The subjects are pigeons in Barbara Siegel's new show titled, "City Dwellers," but don't let that keep you away. For though you might not have much fondness or use for pigeons in your walk through the city, Ms. Siegel transforms them and the experience of looking at them in these paintings. They're not the disease carriers messing up statues and window ledges with their spotted white droppings that we've been semi-conscious of. And they're not seen against the ordinary greys and whites of city buildings that we, in at least recalling, envision. On the other hand, they're not portrayed as valiant. They are, simply, the subjects. The object is making a painting and this is where the pigeons are lucky since it is the environment of an extraordinary painting they inhabit. These "city dwellers" perch on sills or in little corners of a concrete and glass landscape that the artist is a particular adept noticer of. The compositions zero in on pigeon zones as seen from the bird's perspectives. Overall, the compositions are very photographic, that is, it is as if we're viewing the scenes through a telephoto lens that enables us to observe and frame a point we wouldn't see quite the same way from the street or even a window.

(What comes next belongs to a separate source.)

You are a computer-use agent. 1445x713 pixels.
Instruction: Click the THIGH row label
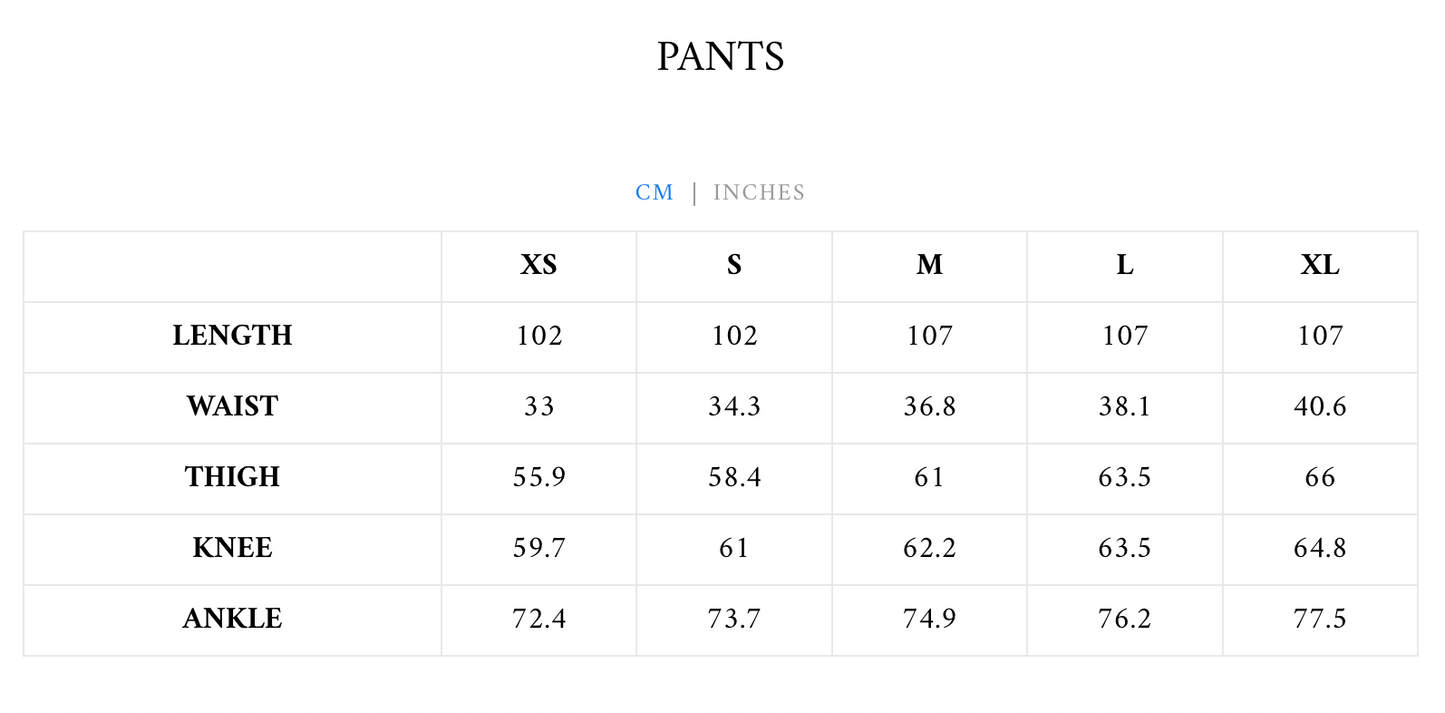(233, 477)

In some, the entire composition is taken up by a close-up view that slightly distorts the perspectives as a long lens would and focuses in on details we might not have noticed or have taken for granted. In others, the close-up is so close that the scale has enlarged the pigeons to almost monstrous proportions. They seem quite harmless as usual, though.
   At the same time that we're adjusting to these new spatial relationships, we're given a new realm of color, also. It's as if suddenly we were able to fine tune and enhance the colors visible in the street; as if with computer graphics she took the image and pulled it toward a cartoon enrichment.
   Using oil stick she keeps the paint dry and thin so the rough texture of the canvas permeates the entire surface. The images are built up from strong dabs of paint that delineate form and expose the geometric. The textures are finely worked to a marbleized pastel effect. It's like a new pointillism with depth achieved through a crafty and marvelous use of differing textures juxtaposed rather than the simpler illusion of receding lines. There's an optical mixture as in pointillism, also, with complimentary pairs of colors placed together so each intensifies the other. From painting over a black surface, a luminosity is created.
   Floating down across the surface of the entire painting are odd little dabs of mixed colors that might be said to be loose feathers. Floating as they do right at the picture plane, they assist in giving the illusion of more depth to the realistic scene "behind" the canvas surface. It also imposes an artificial presence that I wouldn't mind having removed from one or two pieces. To have this device continually used in every composition is a little tiring. There's no variation or possibility of variations. These colored dabs are a self-conscious device that, seen so often, imprison the paintings to a single idea. The tolerance for these artificial limits is much briefer than the endless possibilities of pigeons in the secret or public places they inhabit or soar to. Besides, we're also getting architectural details we might not have appreciated enough and weird perspectives with which to reassess our environment of concrete canyons, tiled plains and windowsill precipices. The paintings bare the grit and share the glory.